All these storage devices use spinning magnetic discs, which now must contend with the juggernaut that is flash storage. Flash started as a fragile and small-volume consumer storage medium for cameras, but has now become the storage medium of choice for most data center equipment vendors.
Flash storage is changing rapidly. Many vendors, such as Pure Storage, Nimble Storage and Nutanix use standard, flash-based drives that existing systems treat as fast spinning disks. Other companies such as Violin Memory and IBM use memory chip-style approaches that act as disks (through software) but can also be used differently when required -- as in IBM's Coherent Accelerator Processor Interface approach.
Storage prices -- although continuing to drop -- are still a major issue for enterprises.
Even if the hardware is relatively cheap, the tools that manage and make the most of it will increase the cost of storage.
Tools that recognize only physical arrays have been left behind by storage virtualization. Those that solely deal with the virtual world found that virtual storage is still dependent on the physical drives underpinning the platform.
IT organizations that need to be at the leading (or bleeding) edge of technology usually have to buy part or all of a software package to manage their current deployment. The system isn't considered strategic due to the pace of change in the market this organization relies on.

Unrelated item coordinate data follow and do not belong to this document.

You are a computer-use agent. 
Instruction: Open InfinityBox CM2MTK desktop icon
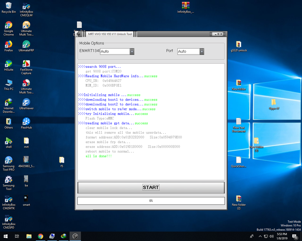tap(8, 199)
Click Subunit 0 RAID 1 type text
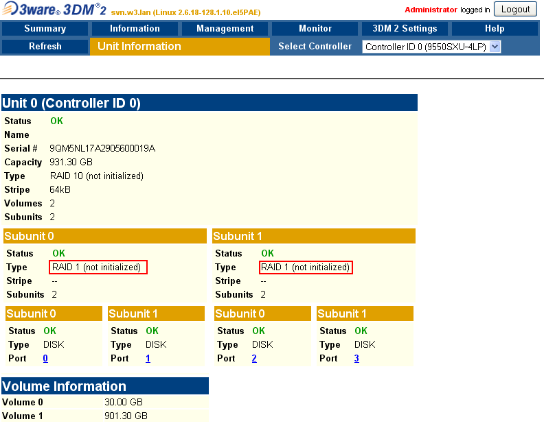The height and width of the screenshot is (428, 544). (97, 268)
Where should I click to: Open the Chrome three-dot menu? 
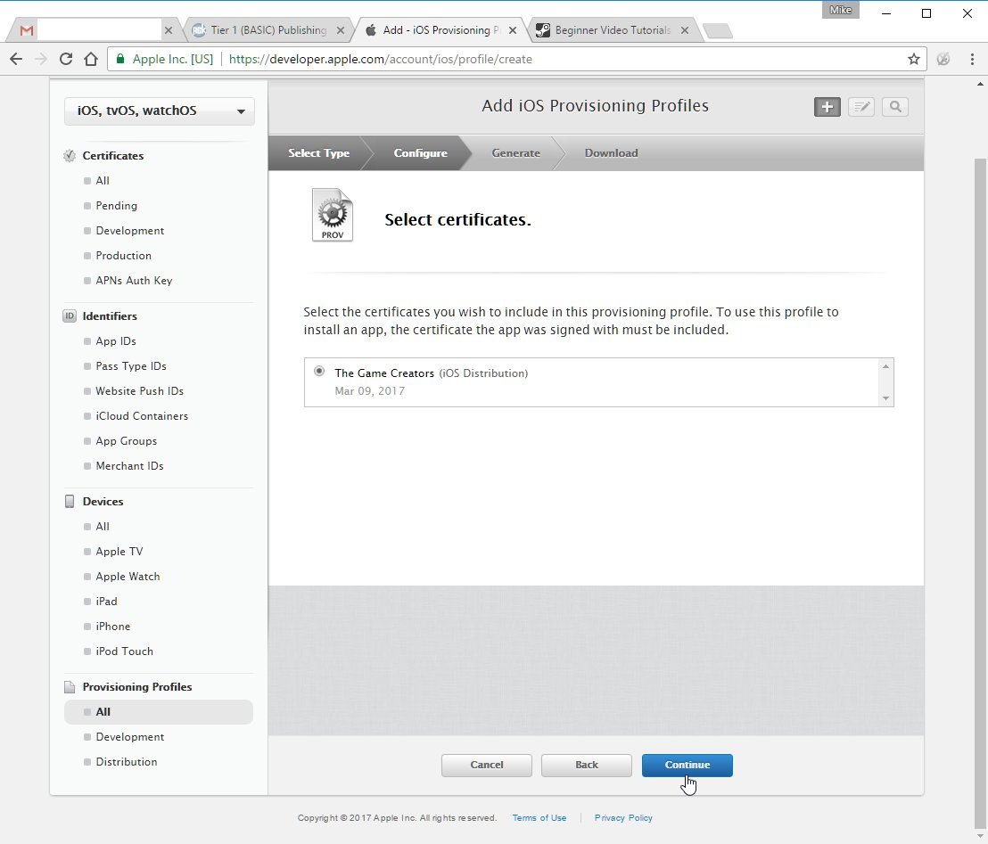pyautogui.click(x=972, y=59)
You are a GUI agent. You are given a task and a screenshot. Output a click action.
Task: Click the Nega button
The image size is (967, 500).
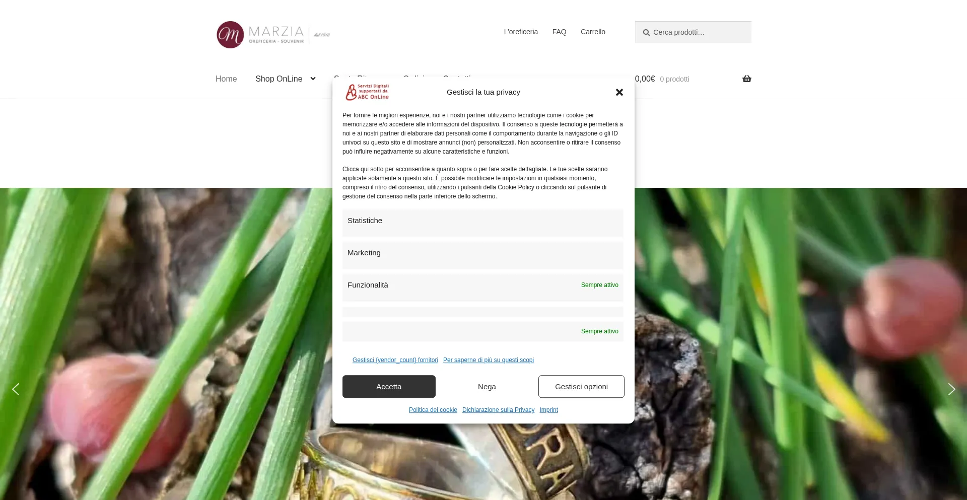click(487, 387)
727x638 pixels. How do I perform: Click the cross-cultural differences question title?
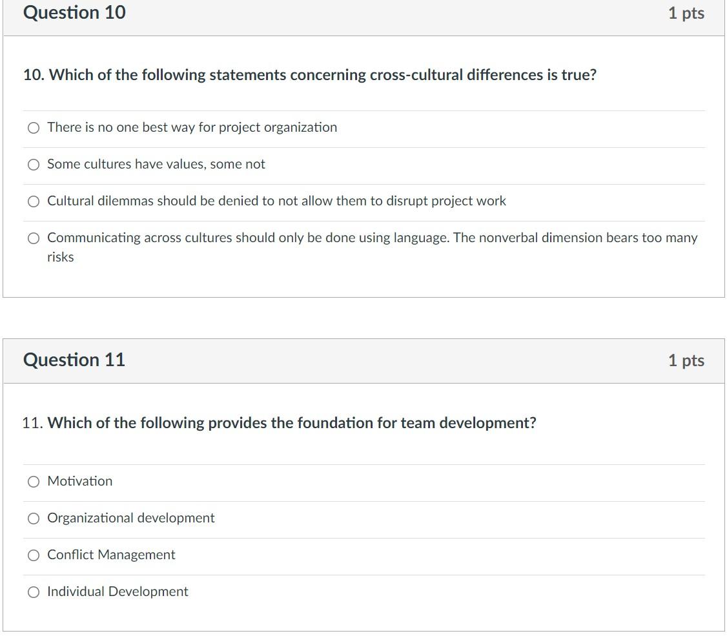pos(310,75)
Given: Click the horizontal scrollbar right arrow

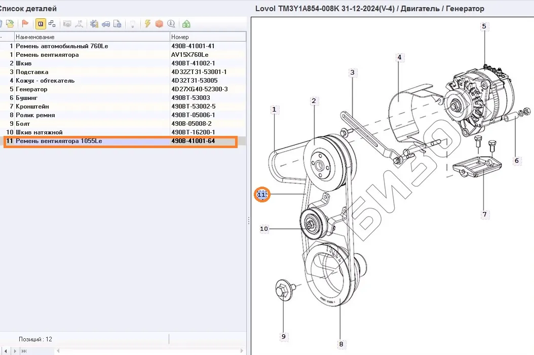Looking at the screenshot, I should pyautogui.click(x=242, y=350).
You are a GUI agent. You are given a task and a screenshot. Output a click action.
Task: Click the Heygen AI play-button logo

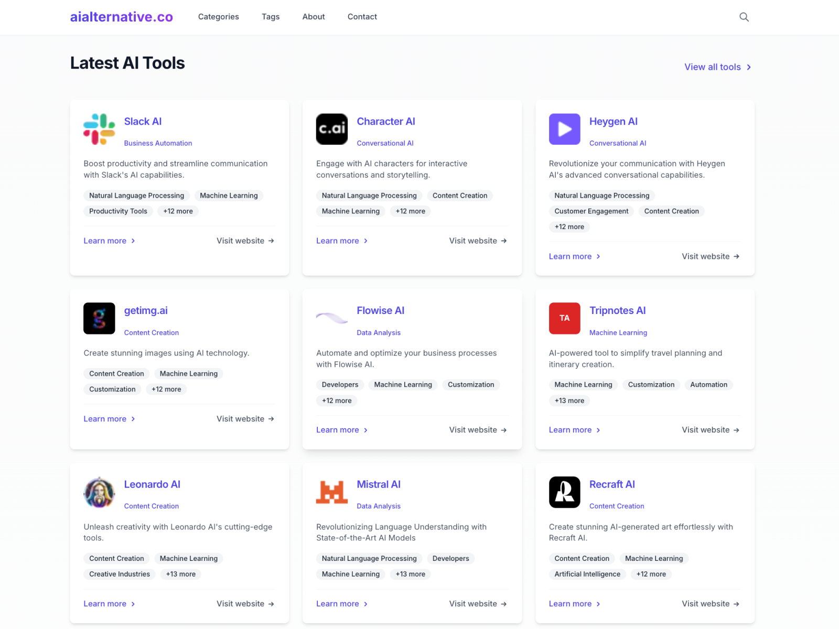click(564, 129)
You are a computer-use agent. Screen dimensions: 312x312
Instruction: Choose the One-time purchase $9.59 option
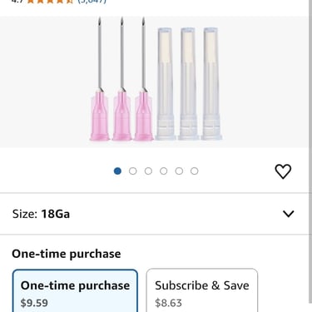75,290
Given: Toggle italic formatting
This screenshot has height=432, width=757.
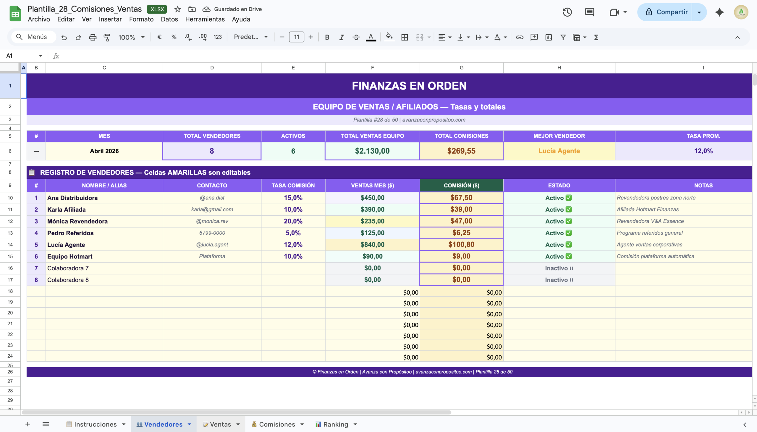Looking at the screenshot, I should click(x=341, y=37).
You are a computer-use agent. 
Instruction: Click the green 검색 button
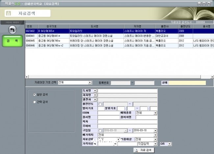(x=12, y=41)
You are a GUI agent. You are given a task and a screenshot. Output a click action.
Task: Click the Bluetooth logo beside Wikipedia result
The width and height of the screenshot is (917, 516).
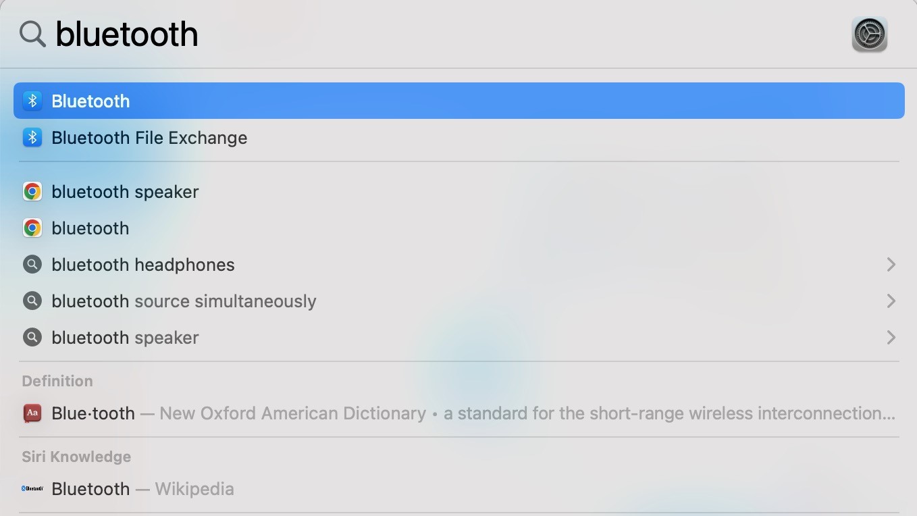(32, 488)
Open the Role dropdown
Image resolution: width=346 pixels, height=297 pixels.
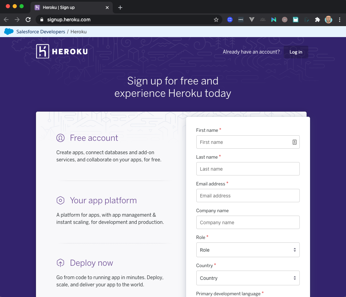pos(248,250)
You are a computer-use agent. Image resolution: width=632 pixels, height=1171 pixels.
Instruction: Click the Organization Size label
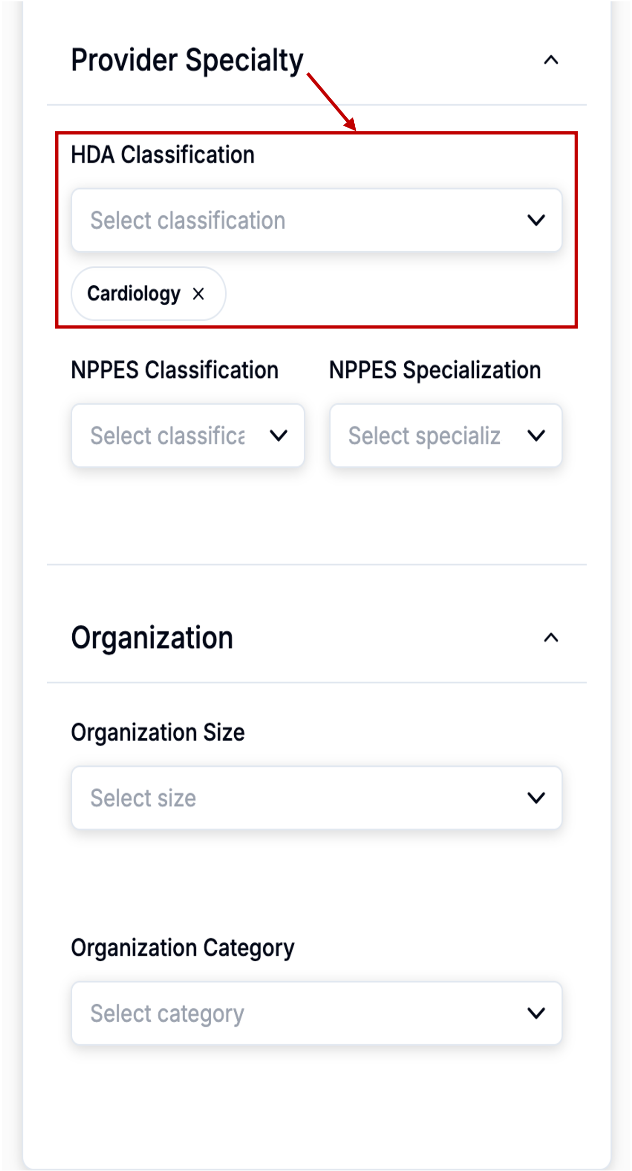click(158, 733)
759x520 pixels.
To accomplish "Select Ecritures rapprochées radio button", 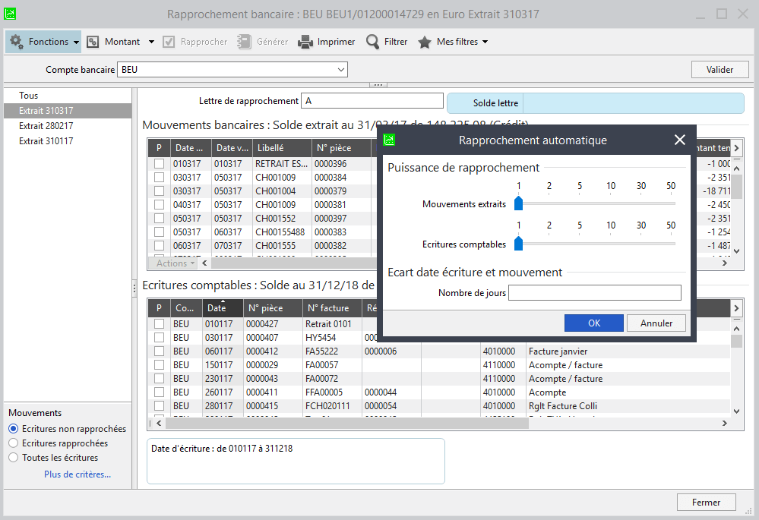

This is a tactical strategy to get the most out of the current technology before it is replaced by another in the next forklift upgrade. But a tactical decision is not a strategic one, and confusing the two can lead IT organizations down the wrong technological path.
If your incumbent storage vendor vouched for the reliable magnetic disk over fragile, unproven flash, you probably bought a large array of SAS drives -- a strategic investment. It was the best storage array at the time, and you expected this performance to suffice for long enough to depreciate the purchase fully. But the technology evolved around you, and now this strategy is encountering problems.
One SAS drive fails, for example, which leads to a major performance slowdown as RAID 6 rebuilds. Finding a replacement for the failed drive is difficult, as the required size was discontinued, yet the array cannot accept different drive types. Your users complain that everything is slow. You want to put in a flash layer to improve performance, but the array doesn't have interfaces for solid-state drives.
Your only option is to buy another new storage array, transfer all your data over and throw away the old system -- without a replacement drive, it's not even worth sticking on eBay to recoup some funds.
Think ahead when making changes to an IT platform -- what seems to be right for today almost certainly won't be for tomorrow. Understand the tactical/strategic dichotomy and that, if you need a longer-term solution, you need standards and commodity.
Ask your vendor how its current offerings interoperate with older versions. If what the vendor sells today doesn't play nicely with its previous offering, then it is likely -- no matter what the representative promises -- that it portends another forklift upgrade in the next generation.
Ask about the vendor's adherence to standards: Has it consistently kept abreast of market changes and does it fully support industry standards in its products? Has exceeding these standards created issues in interoperability with other vendors' offerings?
Are there other vendors with complementary offerings that add value to what you're buying? Talk with these partners and third parties, and ask them how easy they found it was to deal with changes to the vendor's offering.